One important observation in our study is that, although there was some strain-specific variability in bacterial Cu quotas, the range of Cu:P ratios was narrow (∼5-fold, 0.03–0.15 mmol Cu:mol P) relative to the 50-fold variation of Cu concentrations in the growth media. Much of our understanding of bacterial Cu homeostasis comes from studies with model bacteria such as Escherichia coli. These studies suggest that bacteria are highly sensitive to Cu toxicity and that their Cu trafficking and cellular inventories are under strict management via a variety of mechanisms (as reviewed by: Rensing and Grass, 2003; Solioz and Stoyanov, 2003; Solioz et al., 2010; Argüello et al., 2013; Bondarczuk and Piotrowska-Seget, 2013).
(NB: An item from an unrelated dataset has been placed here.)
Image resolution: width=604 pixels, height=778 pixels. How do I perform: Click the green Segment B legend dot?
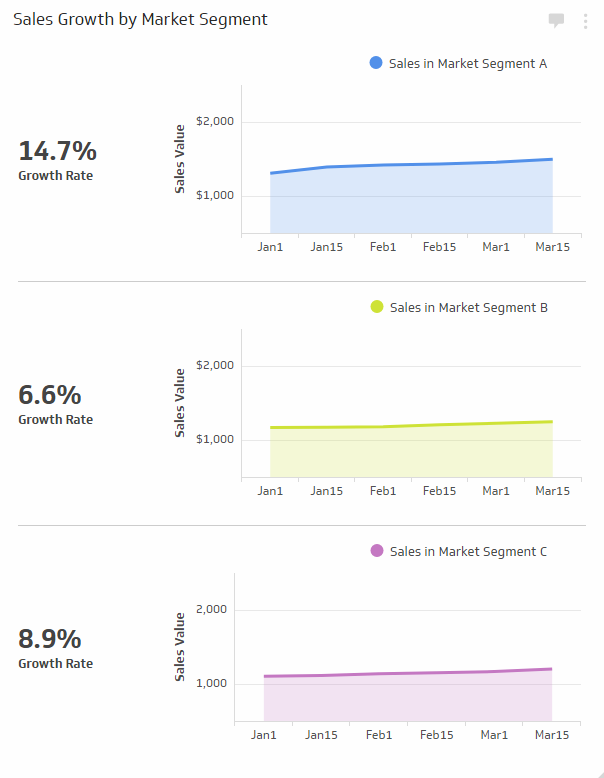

In E.coli, Cu efflux (via a regulatory protein CueR) is activated at zeptomolar (10-21) Cu2+ levels (<600 atoms per cell), suggesting that this bacterium is extremely sensitive to free Cu in the cytosol, and operates Cu-detoxification mechanisms even under Cu deprivation (Changela et al., 2003). Furthermore, with the exception of photosynthetic bacteria, no cytosolic Cu-containing proteins have been reported in bacteria, and in E. coli these proteins are confined to the periplasm or the cytoplasmic membrane (Tottey et al., 2005). Taken together, bacteria are required to maintain low cellular Cu in order to avoid Cu toxicity, which can cause oxidative stress and destruction of Fe–S clusters in proteins (reviewed in Dupont et al., 2011). Therefore, the narrow range of Cu quotas displayed by marine heterotrophic bacteria from this study relative to the broad Cu availability in the growth media appears to fit with the model of strict Cu regulation in gram-negative bacteria.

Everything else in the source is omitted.